[Start of Attachment]

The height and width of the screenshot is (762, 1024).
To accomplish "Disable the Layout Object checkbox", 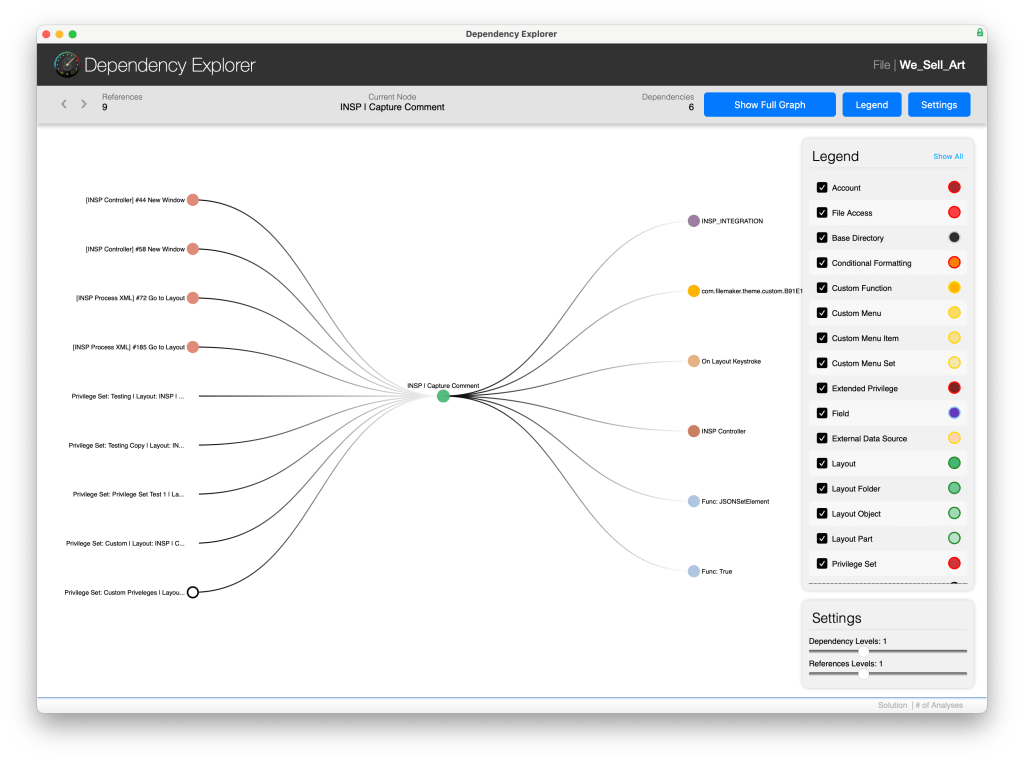I will coord(822,514).
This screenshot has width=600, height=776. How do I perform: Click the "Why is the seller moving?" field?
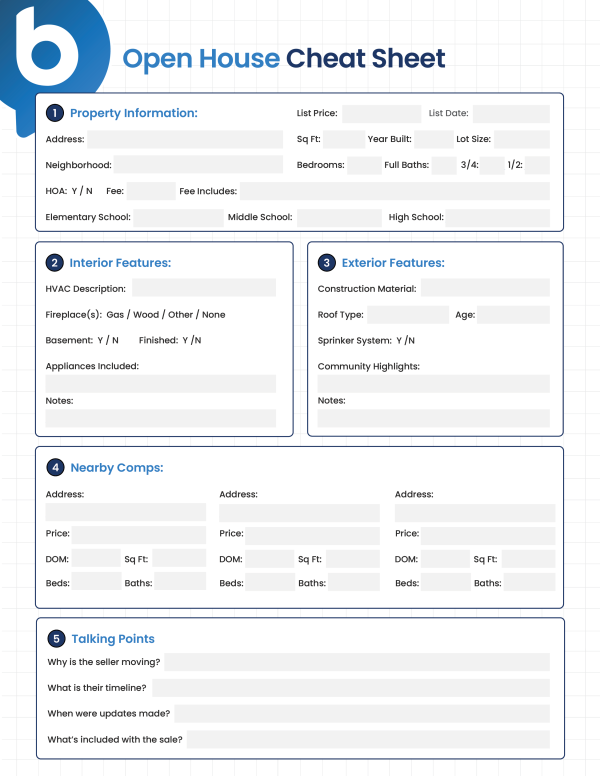(356, 662)
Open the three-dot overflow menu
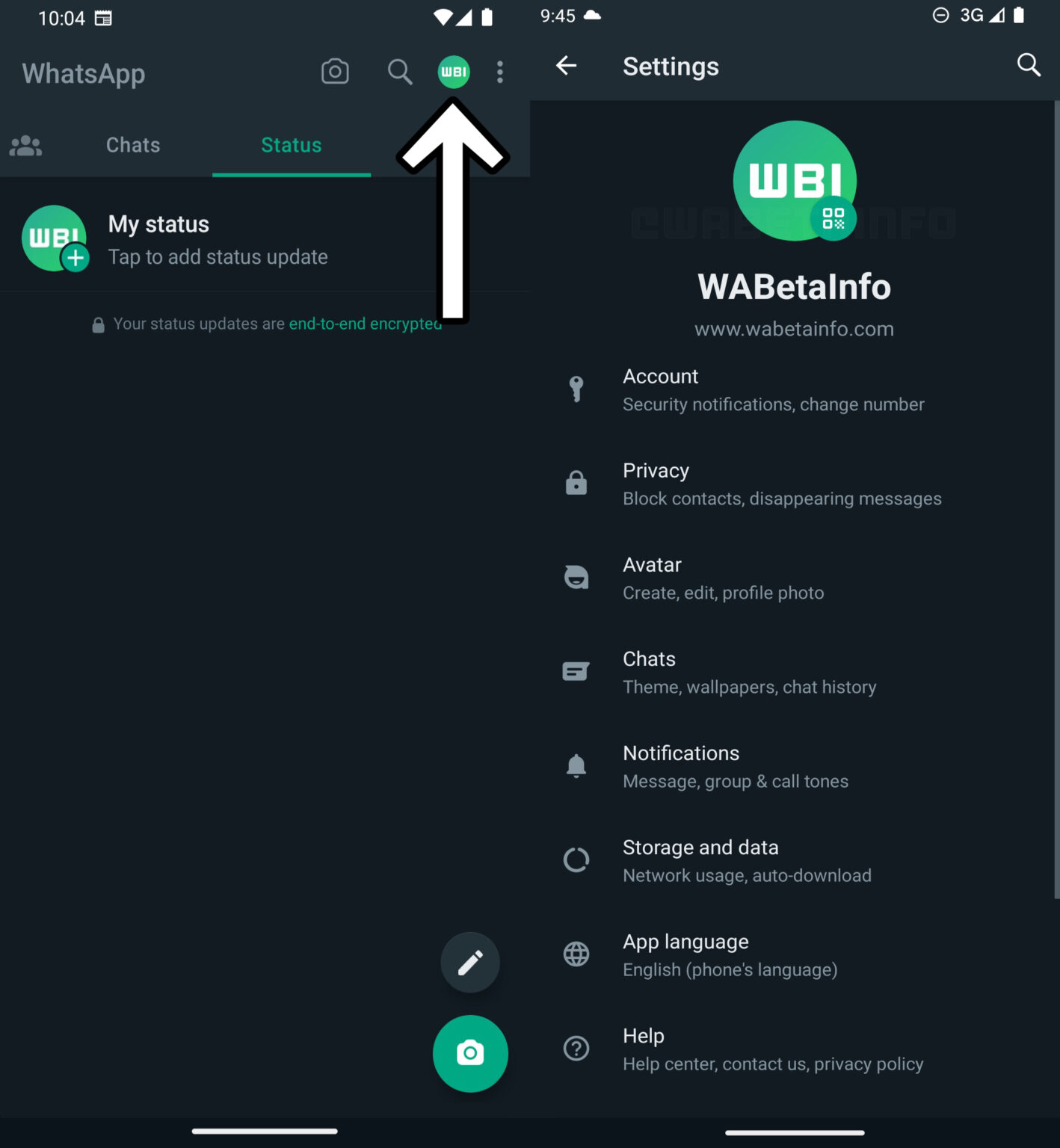The image size is (1060, 1148). point(499,72)
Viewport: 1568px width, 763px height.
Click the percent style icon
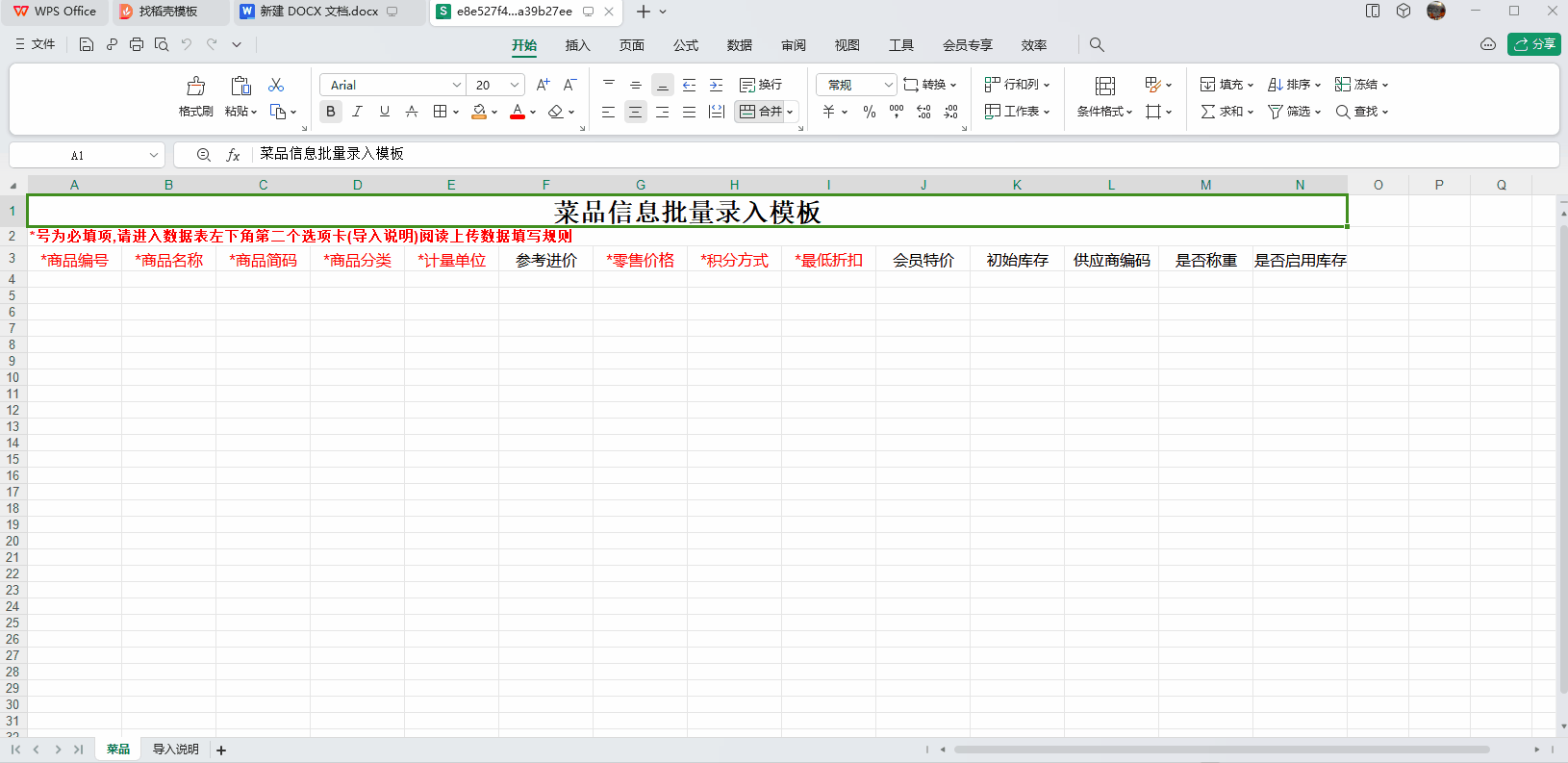coord(870,112)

[End of Attachment]

> _DIRECTIONS_:
Starting from the line where "Viewport: 1568px width, 763px height." appears, copy every line through the end of the material, both ends included, but no pictures.

> _ANSWER TO THIS TASK_:
Viewport: 1568px width, 763px height.
Click the percent style icon
coord(870,112)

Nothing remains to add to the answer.